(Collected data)
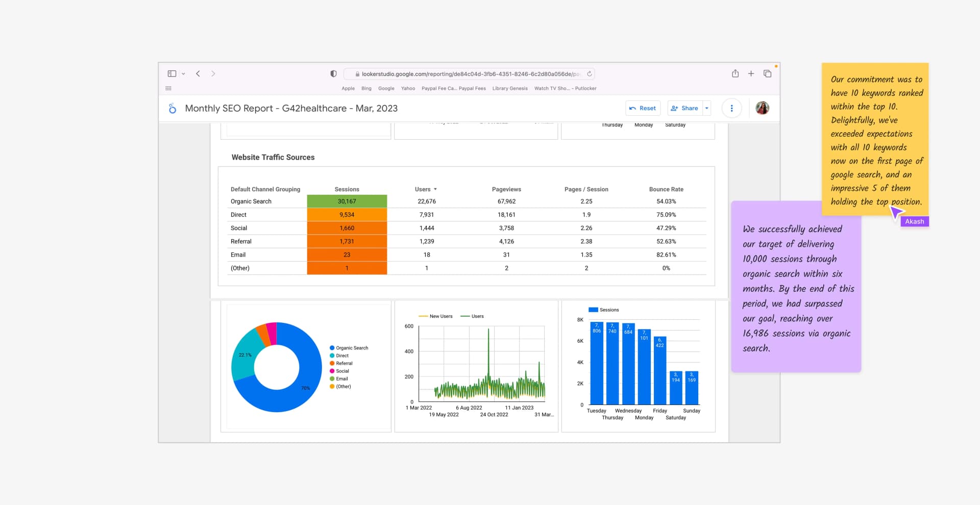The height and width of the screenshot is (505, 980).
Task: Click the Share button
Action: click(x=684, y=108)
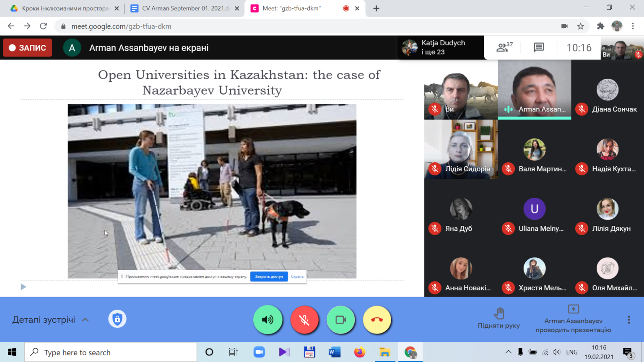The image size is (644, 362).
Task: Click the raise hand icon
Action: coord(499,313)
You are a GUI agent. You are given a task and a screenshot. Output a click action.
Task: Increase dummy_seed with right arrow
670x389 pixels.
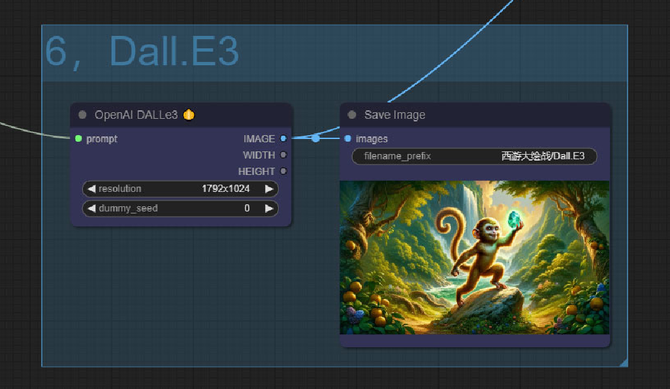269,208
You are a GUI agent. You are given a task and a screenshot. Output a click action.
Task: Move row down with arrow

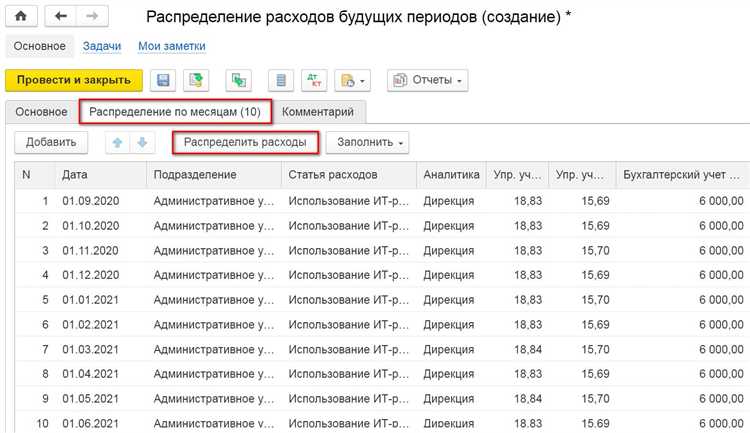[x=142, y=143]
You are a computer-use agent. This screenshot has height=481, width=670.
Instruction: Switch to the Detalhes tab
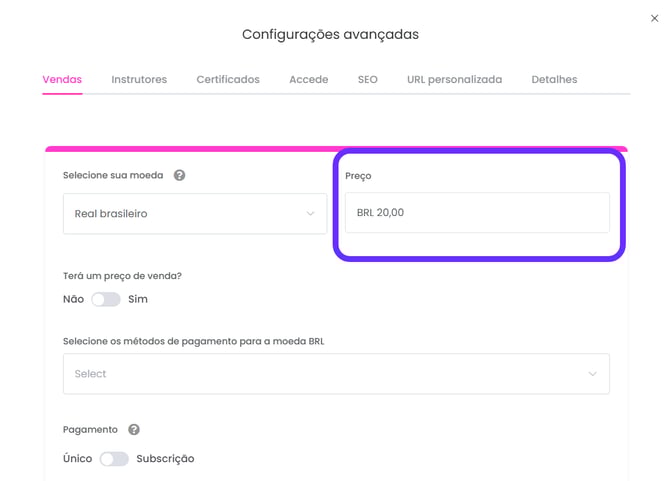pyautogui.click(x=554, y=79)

--

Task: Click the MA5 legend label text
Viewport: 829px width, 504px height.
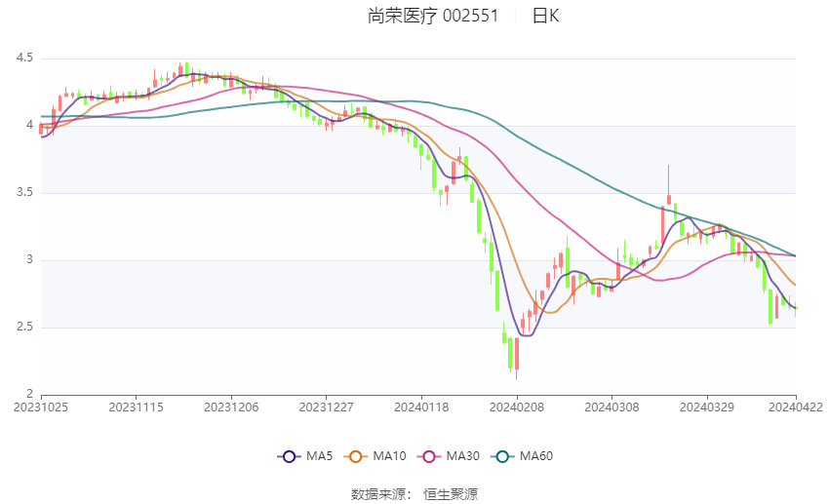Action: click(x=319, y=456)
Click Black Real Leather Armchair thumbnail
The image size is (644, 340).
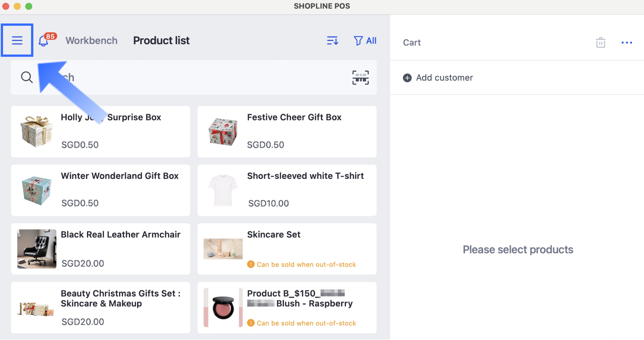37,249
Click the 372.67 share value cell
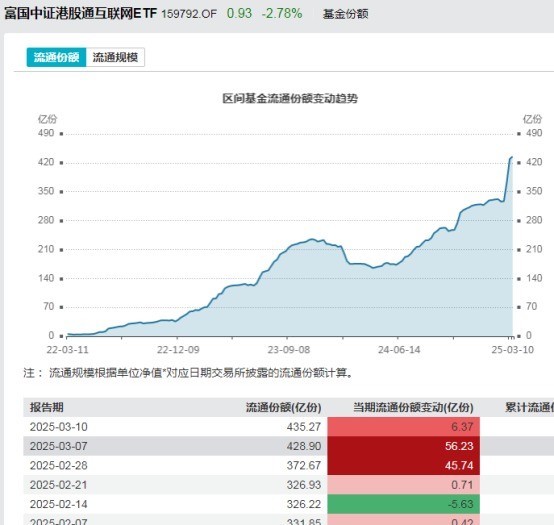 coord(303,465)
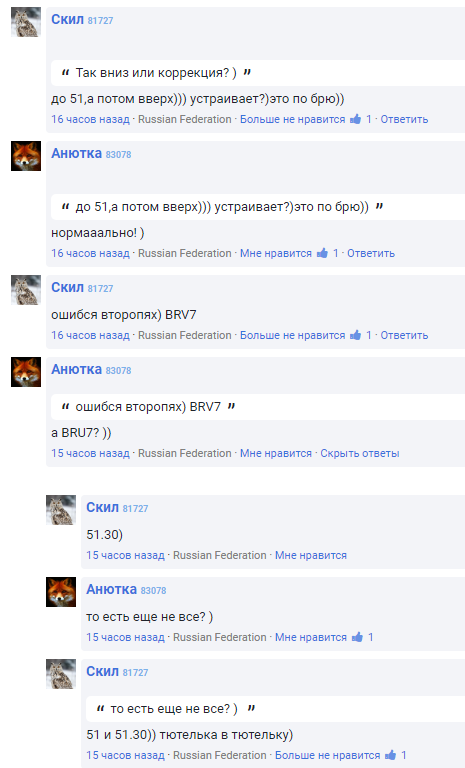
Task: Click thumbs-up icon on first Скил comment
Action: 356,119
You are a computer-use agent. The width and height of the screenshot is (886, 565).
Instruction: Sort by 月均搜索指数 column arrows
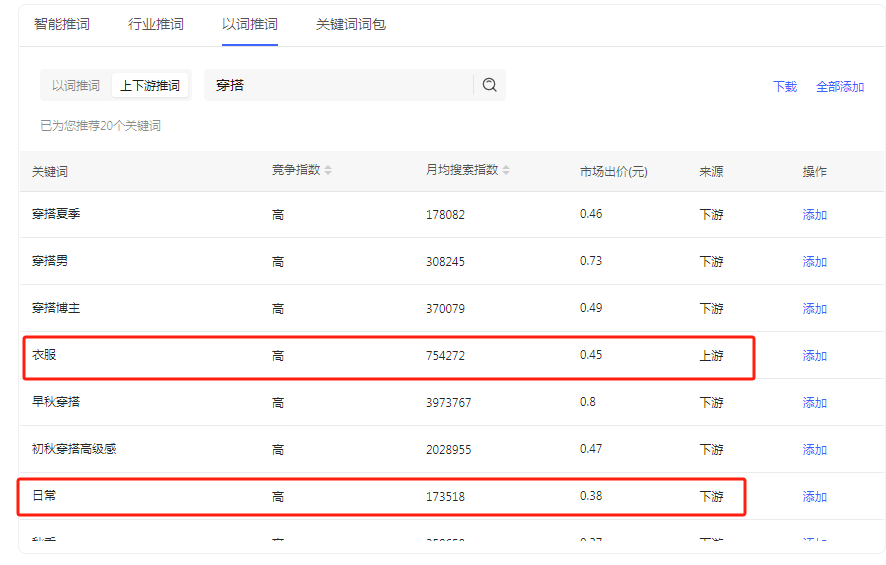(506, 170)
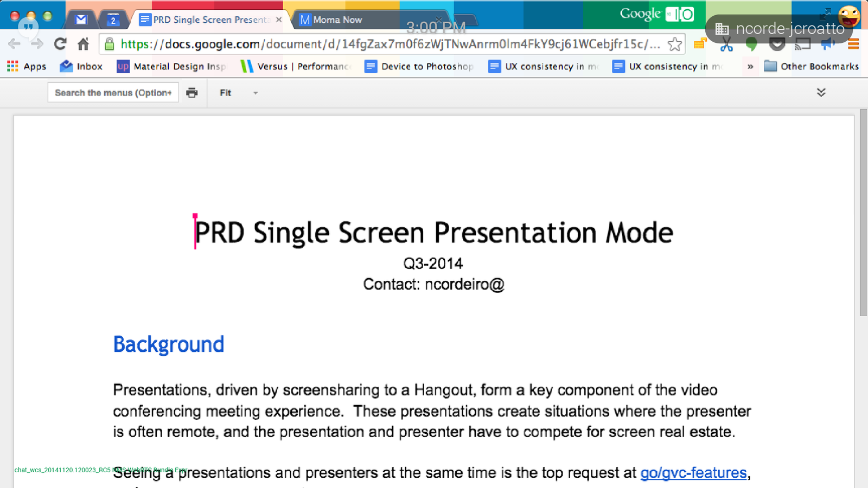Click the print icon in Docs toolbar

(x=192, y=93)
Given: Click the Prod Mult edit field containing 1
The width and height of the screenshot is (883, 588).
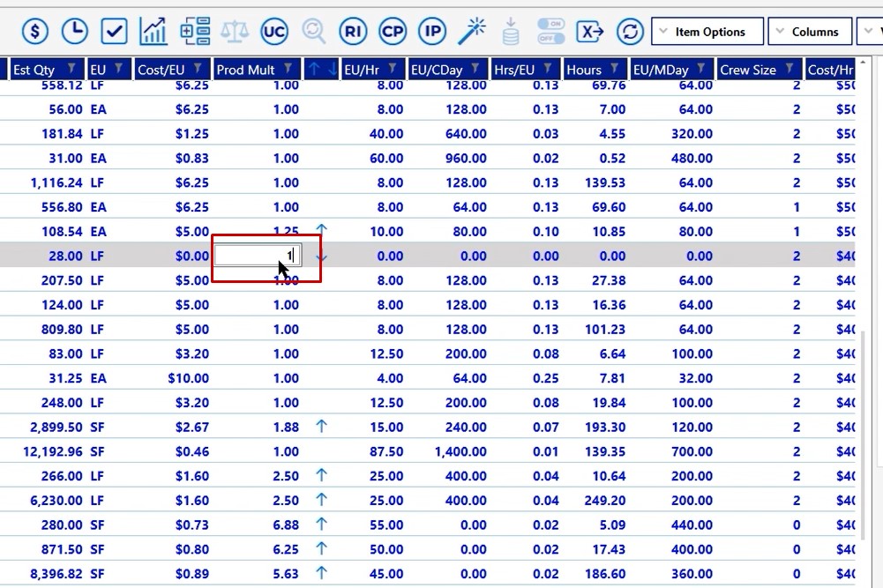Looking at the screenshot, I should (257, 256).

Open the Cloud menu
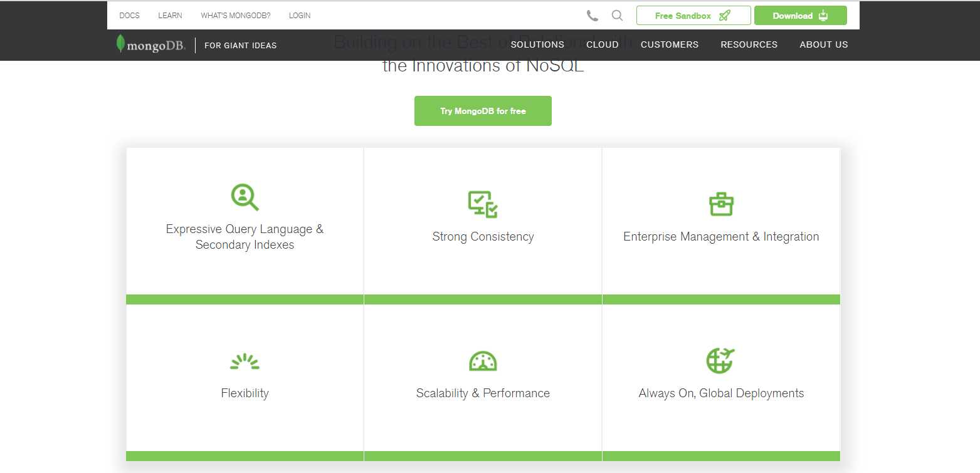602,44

▸ WHAT IS EXPECTED:
Copy word for word the span of the records above that begins at the line with "Click Black Real Leather Armchair thumbnail" and ends at the line with "Given: Click the", including those two lines but not the pictures.

▸ WRITTEN SOLUTION:
Click Black Real Leather Armchair thumbnail
The image size is (644, 340).
37,249
Click the 372.67 share value cell
 coord(303,465)
Task: Click thumbs-up icon on first Скил comment
Action: 356,119
You are a computer-use agent. The width and height of the screenshot is (886, 565).
Instruction: Sort by 月均搜索指数 column arrows
(506, 170)
Click the print icon in Docs toolbar

(x=192, y=93)
Given: Click the Prod Mult edit field containing 1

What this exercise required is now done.